======== PROVIDED DATA ========

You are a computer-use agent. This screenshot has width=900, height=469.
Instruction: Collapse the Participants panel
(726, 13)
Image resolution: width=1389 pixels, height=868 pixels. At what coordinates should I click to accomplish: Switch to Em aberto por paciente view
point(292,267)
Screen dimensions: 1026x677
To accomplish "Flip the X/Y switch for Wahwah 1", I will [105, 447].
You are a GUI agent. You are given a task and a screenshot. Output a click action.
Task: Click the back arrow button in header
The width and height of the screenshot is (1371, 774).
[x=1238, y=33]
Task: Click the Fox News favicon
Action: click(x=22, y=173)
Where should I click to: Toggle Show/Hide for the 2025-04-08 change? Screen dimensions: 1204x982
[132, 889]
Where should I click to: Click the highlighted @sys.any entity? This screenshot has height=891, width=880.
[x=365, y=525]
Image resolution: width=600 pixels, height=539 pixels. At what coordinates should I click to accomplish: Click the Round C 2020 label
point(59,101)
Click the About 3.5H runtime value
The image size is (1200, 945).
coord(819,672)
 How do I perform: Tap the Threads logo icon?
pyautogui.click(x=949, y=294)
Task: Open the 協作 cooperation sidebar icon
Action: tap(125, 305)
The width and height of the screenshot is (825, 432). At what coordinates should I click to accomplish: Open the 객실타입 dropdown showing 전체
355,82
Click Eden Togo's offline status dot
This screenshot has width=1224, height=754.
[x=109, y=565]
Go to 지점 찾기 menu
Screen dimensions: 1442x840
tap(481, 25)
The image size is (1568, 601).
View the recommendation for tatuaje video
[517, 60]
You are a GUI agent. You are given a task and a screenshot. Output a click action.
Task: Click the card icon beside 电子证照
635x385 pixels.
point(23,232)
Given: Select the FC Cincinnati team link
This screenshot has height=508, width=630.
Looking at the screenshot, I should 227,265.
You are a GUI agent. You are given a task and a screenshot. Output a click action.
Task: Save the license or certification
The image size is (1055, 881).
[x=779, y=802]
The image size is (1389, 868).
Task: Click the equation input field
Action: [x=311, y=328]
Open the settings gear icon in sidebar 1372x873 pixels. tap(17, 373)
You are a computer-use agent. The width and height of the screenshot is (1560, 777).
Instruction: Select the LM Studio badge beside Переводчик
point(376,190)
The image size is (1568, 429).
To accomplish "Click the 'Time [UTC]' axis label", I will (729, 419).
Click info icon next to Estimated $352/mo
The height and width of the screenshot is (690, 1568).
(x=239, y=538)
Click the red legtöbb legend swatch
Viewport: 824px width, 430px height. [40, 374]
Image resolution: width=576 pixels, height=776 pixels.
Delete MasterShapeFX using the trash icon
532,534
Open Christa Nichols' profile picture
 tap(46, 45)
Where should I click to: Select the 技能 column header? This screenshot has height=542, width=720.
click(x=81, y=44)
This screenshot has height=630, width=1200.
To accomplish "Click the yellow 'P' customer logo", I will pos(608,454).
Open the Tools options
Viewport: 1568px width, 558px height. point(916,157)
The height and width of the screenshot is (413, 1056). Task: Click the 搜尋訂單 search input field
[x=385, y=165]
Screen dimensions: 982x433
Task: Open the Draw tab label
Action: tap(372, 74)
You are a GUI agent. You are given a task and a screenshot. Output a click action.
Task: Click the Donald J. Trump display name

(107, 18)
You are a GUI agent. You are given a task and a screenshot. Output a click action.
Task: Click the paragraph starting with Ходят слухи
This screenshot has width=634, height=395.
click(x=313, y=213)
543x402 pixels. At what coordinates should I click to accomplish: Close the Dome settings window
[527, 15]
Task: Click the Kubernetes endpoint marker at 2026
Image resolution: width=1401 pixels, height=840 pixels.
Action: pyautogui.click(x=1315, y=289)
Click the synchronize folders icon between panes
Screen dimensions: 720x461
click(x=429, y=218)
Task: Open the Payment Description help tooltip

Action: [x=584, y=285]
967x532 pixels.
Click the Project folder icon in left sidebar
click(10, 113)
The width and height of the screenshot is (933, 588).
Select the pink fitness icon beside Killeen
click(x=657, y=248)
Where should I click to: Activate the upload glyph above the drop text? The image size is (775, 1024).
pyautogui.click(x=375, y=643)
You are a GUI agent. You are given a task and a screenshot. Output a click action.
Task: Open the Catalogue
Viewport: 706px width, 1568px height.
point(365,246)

========

- GIVEN TASK
Rewrite all of the items above, putting "Return a single click action" in place of every occurrence of "Output a click action" and leaving everything else untouched.

- FINISHED EXERCISE
You are a computer-use agent. This screenshot has width=900, height=469.
Instruction: Collapse the Participants panel
(726, 13)
Image resolution: width=1389 pixels, height=868 pixels. At what coordinates should I click to accomplish: Switch to Em aberto por paciente view
point(292,267)
Screen dimensions: 1026x677
To accomplish "Flip the X/Y switch for Wahwah 1", I will [105, 447].
You are a GUI agent. You are given a task and a screenshot. Return a single click action.
Task: Click the back arrow button in header
The width and height of the screenshot is (1371, 774).
[x=1238, y=33]
Task: Click the Fox News favicon
Action: click(x=22, y=173)
Where should I click to: Toggle Show/Hide for the 2025-04-08 change? Screen dimensions: 1204x982
[132, 889]
Where should I click to: Click the highlighted @sys.any entity? This screenshot has height=891, width=880.
[x=365, y=525]
Image resolution: width=600 pixels, height=539 pixels. At what coordinates should I click to accomplish: Click the Round C 2020 label
point(59,101)
Click the About 3.5H runtime value
The image size is (1200, 945).
coord(819,672)
 How do I perform: Tap the Threads logo icon?
pyautogui.click(x=949, y=294)
Task: Open the 協作 cooperation sidebar icon
Action: tap(125, 305)
The width and height of the screenshot is (825, 432). At what coordinates should I click to accomplish: Open the 객실타입 dropdown showing 전체
355,82
Click Eden Togo's offline status dot
This screenshot has width=1224, height=754.
[x=109, y=565]
Go to 지점 찾기 menu
Screen dimensions: 1442x840
tap(481, 25)
The image size is (1568, 601).
View the recommendation for tatuaje video
[517, 60]
You are a GUI agent. You are given a task and a screenshot. Return a single click action.
Task: Click the card icon beside 电子证照
635x385 pixels.
point(23,232)
Given: Select the FC Cincinnati team link
This screenshot has height=508, width=630.
Looking at the screenshot, I should 227,265.
You are a GUI agent. You are given a task and a screenshot. Return a single click action.
Task: Save the license or certification
The image size is (1055, 881).
[x=779, y=802]
The image size is (1389, 868).
Task: Click the equation input field
Action: [x=311, y=328]
Open the settings gear icon in sidebar 1372x873 pixels. tap(17, 373)
You are a computer-use agent. The width and height of the screenshot is (1560, 777).
Instruction: Select the LM Studio badge beside Переводчик
point(376,190)
The image size is (1568, 429).
To accomplish "Click the 'Time [UTC]' axis label", I will (729, 419).
Click info icon next to Estimated $352/mo
The height and width of the screenshot is (690, 1568).
(x=239, y=538)
Click the red legtöbb legend swatch
Viewport: 824px width, 430px height. [40, 374]
Image resolution: width=576 pixels, height=776 pixels.
Delete MasterShapeFX using the trash icon
532,534
Open Christa Nichols' profile picture
 tap(46, 45)
Where should I click to: Select the 技能 column header? This screenshot has height=542, width=720.
click(x=81, y=44)
This screenshot has height=630, width=1200.
To accomplish "Click the yellow 'P' customer logo", I will pos(608,454).
Open the Tools options
Viewport: 1568px width, 558px height. point(916,157)
The height and width of the screenshot is (413, 1056). Task: Click the 搜尋訂單 search input field
[x=385, y=165]
Screen dimensions: 982x433
Task: Open the Draw tab label
Action: tap(372, 74)
You are a GUI agent. You are given a task and a screenshot. Return a single click action.
Task: Click the Donald J. Trump display name

(107, 18)
You are a GUI agent. You are given a task and a screenshot. Return a single click action.
Task: Click the paragraph starting with Ходят слухи
This screenshot has width=634, height=395.
click(x=313, y=213)
543x402 pixels. At what coordinates should I click to accomplish: Close the Dome settings window
[527, 15]
Task: Click the Kubernetes endpoint marker at 2026
Image resolution: width=1401 pixels, height=840 pixels.
Action: pyautogui.click(x=1315, y=289)
Click the synchronize folders icon between panes
Screen dimensions: 720x461
click(x=429, y=218)
Task: Open the Payment Description help tooltip

Action: [x=584, y=285]
967x532 pixels.
Click the Project folder icon in left sidebar
click(10, 113)
The width and height of the screenshot is (933, 588).
Select the pink fitness icon beside Killeen
click(x=657, y=248)
Where should I click to: Activate the upload glyph above the drop text? The image size is (775, 1024).
pyautogui.click(x=375, y=643)
You are a GUI agent. You are given a task and a screenshot. Return a single click action.
Task: Open the Catalogue
Viewport: 706px width, 1568px height.
point(365,246)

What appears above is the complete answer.